Despite the absurd inclines and heat, I was actually feeling pretty decent through the first 6 miles repeating this routine, and the times reflected that.

Mile 1- 6:23 
Mile 2- 6:33
Mile 3- 6:29
Mile 4- 6:22
Mile 5- 6:51
Mile 6- 6:28

It was at this point where things started to go downhill.  My lack of hydration caught up to me.  I started cramping and went to reach for a salt tab.  I realized I had none left, and all that remained was some salt that stuck to my fingers as I pulled out.  I did the only thing that made sense and tried to lick all of it off of my fingers.  This honestly helped a little but not much.  I still was able to salvage a decent pace which was still far below what I was hoping to sustain for the race.  However, I still had not been passed by anyone, so I had some semblance of confidence.  I continued to trudge along.

Mile 7- 6:51
Mile 8- 6:46
Mile 9- 7:06
Mile 10- 7:05

This is where things started to suck.  I was overheated, under-hydrated despite my attempts to salvage what had happened on the bike, and I started to doubt.  Until this point of the race, I had never walked any part of any race, ever.  I tried to hold out for as long as I could, but going up the incline out of the reservation, I walked.  Anyone who has ever walked in a race knows that once you start walking, it is soooooo easy to want to keep walking.  I decided that I would give myself 15 seconds and go again.  I started up again and made a mental note that from this point forward that I would only walk in aid stations no matter how slow my run got.  I think this ultimately helped me to keep an okay pace until the end.
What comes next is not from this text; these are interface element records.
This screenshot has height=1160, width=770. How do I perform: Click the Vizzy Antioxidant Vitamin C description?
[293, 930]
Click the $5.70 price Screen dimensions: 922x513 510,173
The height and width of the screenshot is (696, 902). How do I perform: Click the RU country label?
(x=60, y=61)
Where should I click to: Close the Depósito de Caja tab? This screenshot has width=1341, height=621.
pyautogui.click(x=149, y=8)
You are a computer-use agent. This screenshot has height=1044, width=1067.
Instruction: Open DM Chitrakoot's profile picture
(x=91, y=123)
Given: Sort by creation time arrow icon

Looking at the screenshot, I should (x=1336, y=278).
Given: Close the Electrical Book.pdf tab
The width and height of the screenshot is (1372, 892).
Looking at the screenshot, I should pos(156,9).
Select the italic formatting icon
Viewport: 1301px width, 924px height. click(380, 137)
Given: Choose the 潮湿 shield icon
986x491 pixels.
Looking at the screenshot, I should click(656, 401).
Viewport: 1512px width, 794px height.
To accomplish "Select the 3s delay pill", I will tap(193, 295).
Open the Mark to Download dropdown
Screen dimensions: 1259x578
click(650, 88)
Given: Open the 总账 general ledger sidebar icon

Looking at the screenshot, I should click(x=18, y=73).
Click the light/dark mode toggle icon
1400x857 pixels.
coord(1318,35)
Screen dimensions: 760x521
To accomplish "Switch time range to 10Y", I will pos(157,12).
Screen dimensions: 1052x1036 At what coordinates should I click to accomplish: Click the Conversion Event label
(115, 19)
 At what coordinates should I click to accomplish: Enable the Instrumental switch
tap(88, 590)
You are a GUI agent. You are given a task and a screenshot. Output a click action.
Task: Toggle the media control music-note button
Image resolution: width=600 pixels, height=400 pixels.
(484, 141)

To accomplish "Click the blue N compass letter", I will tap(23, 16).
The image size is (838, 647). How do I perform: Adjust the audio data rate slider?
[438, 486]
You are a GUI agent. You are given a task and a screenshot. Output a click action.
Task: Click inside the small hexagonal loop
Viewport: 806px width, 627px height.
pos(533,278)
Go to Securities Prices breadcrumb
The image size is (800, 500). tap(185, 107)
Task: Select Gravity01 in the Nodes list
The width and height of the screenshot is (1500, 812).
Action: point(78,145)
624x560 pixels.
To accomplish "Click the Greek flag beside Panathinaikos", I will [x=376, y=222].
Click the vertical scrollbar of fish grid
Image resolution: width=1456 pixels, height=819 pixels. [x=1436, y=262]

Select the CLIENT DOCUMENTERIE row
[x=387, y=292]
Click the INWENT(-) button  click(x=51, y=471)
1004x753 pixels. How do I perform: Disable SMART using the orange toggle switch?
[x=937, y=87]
I got the rest of the way through the hills and could not wait for the end.  I saw my buddy Ryan about a mile away from the finish.  I knew at that point that I needed to make sure I was running to the finish.  I knew everyone was having a tough day, but didn't want him to see me struggling in hopes that it could give him some confidence to push hard to the end.  We exchanged some quick words and I made my way through the last turn to the finish.  
Even after thousands of games,
These two still come to watch
every time!
Mile 11- 8:25
Mile 12- 7:48
Mile 13- 7:48

I finally ran through the shoot and immediately saw my parents.  I went over to them and laid down for what felt like an hour.  They were soooo awesome and we walked over to the tent where I grabbed a recovery drink and a beer.  

Run stats:
Overall place- 19
Age Group place- 2(Although the one in front of me was DQed)

Post Race:

I found out soon after that I had finished 7th in my AG and was 28th overall.  I 
knew that the overall place would probably drop as the 30-34 and 35-39 AG's 
were after us, but I was so happy to see the improvement.  

After hanging around a bit, we went back to the hotel, showered quick and 
immediately went to go get some fruity drinks with umbrellas.  We sat by the 
beach the rest of the day and truly took everything in.  It was fun to reflect on
the race and how brutal it was to come from Minnesota and run in this weather.

Overall, reflecting on this race, I am pretty happy with how everything went.  The race was not flawless and I still have so much to learn and do, but being able to improve over 38 minutes from last year was awesome to see.  My swim is still an area in which I need major help.  My cycling can only keep improving.  And I vow to make sure that next race, my run is my best part again.

Thanks to everyone for the support and encouragement.  I am ready to take a bit of rest this week and start up again soon!